(Input begins)

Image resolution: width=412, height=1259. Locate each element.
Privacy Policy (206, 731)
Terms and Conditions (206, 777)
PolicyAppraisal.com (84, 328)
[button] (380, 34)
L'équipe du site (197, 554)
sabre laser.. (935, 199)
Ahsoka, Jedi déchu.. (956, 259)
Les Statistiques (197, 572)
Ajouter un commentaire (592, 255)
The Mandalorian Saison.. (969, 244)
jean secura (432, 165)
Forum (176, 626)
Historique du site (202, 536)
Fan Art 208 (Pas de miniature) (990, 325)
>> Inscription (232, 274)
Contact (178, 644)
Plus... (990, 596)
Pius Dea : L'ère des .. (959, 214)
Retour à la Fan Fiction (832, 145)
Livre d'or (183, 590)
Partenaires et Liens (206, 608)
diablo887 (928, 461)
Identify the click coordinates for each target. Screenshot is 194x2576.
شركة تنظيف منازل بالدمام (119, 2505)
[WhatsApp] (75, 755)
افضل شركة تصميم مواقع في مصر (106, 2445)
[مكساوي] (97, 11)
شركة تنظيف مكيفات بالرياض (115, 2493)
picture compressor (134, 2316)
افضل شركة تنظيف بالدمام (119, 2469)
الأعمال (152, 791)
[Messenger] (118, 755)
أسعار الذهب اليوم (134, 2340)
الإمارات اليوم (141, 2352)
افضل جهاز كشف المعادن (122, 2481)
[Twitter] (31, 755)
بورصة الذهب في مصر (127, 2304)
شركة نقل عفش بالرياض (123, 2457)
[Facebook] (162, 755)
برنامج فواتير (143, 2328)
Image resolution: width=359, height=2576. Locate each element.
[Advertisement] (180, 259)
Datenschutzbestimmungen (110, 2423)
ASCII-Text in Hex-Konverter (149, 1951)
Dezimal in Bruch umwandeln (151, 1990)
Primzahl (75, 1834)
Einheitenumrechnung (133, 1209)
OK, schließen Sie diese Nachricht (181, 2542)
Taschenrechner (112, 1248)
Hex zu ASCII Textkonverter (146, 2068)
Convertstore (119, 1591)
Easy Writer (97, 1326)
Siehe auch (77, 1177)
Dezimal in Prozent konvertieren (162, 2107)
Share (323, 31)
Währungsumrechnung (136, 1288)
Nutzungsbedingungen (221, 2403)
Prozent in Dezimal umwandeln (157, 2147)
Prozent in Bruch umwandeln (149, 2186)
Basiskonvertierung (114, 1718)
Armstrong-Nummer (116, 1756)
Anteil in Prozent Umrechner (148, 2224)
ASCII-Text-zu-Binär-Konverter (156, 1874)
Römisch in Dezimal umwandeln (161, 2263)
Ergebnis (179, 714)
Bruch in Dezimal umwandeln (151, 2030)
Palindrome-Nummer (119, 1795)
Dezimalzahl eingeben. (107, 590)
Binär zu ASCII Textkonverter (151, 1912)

(Input ends)

*Problem*.
Would you retype the lines above from the one with "Privacy Policy (206, 731)" down to the one with "Fan Art 208 (Pas de miniature) (990, 325)", word for word, both ends included and no other lines?

*Answer area*.
Privacy Policy (206, 731)
Terms and Conditions (206, 777)
PolicyAppraisal.com (84, 328)
[button] (380, 34)
L'équipe du site (197, 554)
sabre laser.. (935, 199)
Ahsoka, Jedi déchu.. (956, 259)
Les Statistiques (197, 572)
Ajouter un commentaire (592, 255)
The Mandalorian Saison.. (969, 244)
jean secura (432, 165)
Forum (176, 626)
Historique du site (202, 536)
Fan Art 208 (Pas de miniature) (990, 325)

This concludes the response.